15 Ocak 2013 Salı

               buRAK doğru söylüyor... 
    Acılar, ağrılar, ihanetler, yalnızlıklar ve tüm üzüntüler etrafında. Üstüne üstüne geliyor hepsi. Neden, neden soruları bitmek bilmiyor kafanda. Sen ise ne yapabilirim acaba demektesin ve kendini tüketircesine çabalamaktasın. Etrafındaki alevleri söndürdükçe yenilerini yakıyor birileri. Ah o birileri, ah bu alevler.
Pekiyi hiç düşündün mü? Bir sihirli değneğin olsaydı tüm bunları bitirebileceğin. İlk işin hemen tüm bunlara son vermek olurdu değil mi?

   Anlamını çözemediğin tüm bu alevleri yok ederdin. İşte o zaman hiç şansın da kalmazdı nedenlerini anlaman için. Çünkü alevi, alevin ortasındayken anlarsın ancak. Ya yok ettiğin o alevler sadece senin için ise. Beğenmediğin tüm bu sıkıntılar anlamının ileride çözeceğin bir sır için ise. Acele edip bu şansı kaçırmak ister misin gerçekten?

   Evet istersin çünkü acelecisin, peşini seversin, "Ne sırrı inanmam ben öyle şeylere" dersin. Seni rahatlatana , inanmak istediğine inanırsın da sırra inanmak, aramak ve bulmak zor gelir. Kim bilir belki de bulmak için hazır olmadığın için aramazsın. Sen vereceksin cevabı.
   Ama bilirsin alevlerden korunmanın en kolayını, o da alev olmaktır. Sen de yakarsın, yakan olursun olur biter.Sen hep kolay olanı seçmedin mi zaten? Yandıkça yakarsın yaktıkça da yanar. Bu döngü ne zaman biter sence arkadaş? Yak yan yak yan yak yan....... Sonsuz cehennem mi desem?
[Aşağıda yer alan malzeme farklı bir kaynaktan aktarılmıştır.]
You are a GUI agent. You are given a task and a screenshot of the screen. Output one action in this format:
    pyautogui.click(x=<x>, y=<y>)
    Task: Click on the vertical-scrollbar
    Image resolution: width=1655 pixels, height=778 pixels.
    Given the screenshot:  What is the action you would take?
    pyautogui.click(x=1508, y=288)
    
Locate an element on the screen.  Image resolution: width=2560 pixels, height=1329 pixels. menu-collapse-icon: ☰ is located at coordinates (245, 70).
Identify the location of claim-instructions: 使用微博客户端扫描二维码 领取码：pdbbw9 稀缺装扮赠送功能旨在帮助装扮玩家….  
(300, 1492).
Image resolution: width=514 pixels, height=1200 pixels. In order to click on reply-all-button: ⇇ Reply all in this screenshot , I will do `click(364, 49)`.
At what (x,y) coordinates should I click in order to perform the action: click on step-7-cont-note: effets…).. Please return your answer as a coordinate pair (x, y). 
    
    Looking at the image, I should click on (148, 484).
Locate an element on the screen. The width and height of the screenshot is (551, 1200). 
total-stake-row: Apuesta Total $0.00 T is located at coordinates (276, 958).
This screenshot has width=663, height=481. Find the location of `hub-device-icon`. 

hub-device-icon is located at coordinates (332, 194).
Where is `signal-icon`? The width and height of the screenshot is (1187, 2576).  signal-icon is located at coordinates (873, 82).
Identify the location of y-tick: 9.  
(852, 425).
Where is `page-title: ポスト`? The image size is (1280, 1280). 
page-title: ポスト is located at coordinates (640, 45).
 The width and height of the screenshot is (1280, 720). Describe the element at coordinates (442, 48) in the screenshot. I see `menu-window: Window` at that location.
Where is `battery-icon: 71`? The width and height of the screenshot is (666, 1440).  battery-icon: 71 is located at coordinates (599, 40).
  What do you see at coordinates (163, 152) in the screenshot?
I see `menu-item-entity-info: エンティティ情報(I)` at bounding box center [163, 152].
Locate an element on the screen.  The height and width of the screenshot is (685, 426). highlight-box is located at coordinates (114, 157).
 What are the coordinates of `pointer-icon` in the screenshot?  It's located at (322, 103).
   Sen kendine "Yan ama yakma" demeye karar verene kadar mı acaba? Sen vereceksin cevabı.
Ya sonsuz cehennem olacak ya da sensiz cehennem.

   Oysa zordur yakmadan yaşamak. Seni yaksalarda gülümseyebilmek hepsine. Elinde bir kova su ile dolaşmak tüm gün dumanlardan gözlerin yaşlı. Fakat yine de umutlu yine de mutlu. Tüm nedenleri öğrenmeye başlarsın yavaş yavaş sabırla. Keşke onlarda bilse dersin o kadar. O da bulacak cevabı. Yakarlar seni, etini parça parça ederler de kızamazsın çünkü sen de yaktın. Elleri kurusun da daha da çok yüklenmesin odun istersin sessizce.

  O sihirli değnek aklına gelmez artık. Çünkü o pişmanlığın değneğidir. Verdiğin bir büyük sözü hatırlayamamanın, sırrı unutmanın pişmanlığını gösteriverir o. Değmesin o değnek cehennemime ya Rab, hatırladım ben. Ve sen, ibRahim'e dokunmaya kıyamayan alev bekle beni yakmaya geliyorum "ben"i.

 Bana hatırlatan, beni sırra uyandıran Levh-i Mahfuz'suz bir dünyada
yaşamak istemiyorum artık ya Rab. Beni şahitlerden yaz. buRAK doğru söylüyor.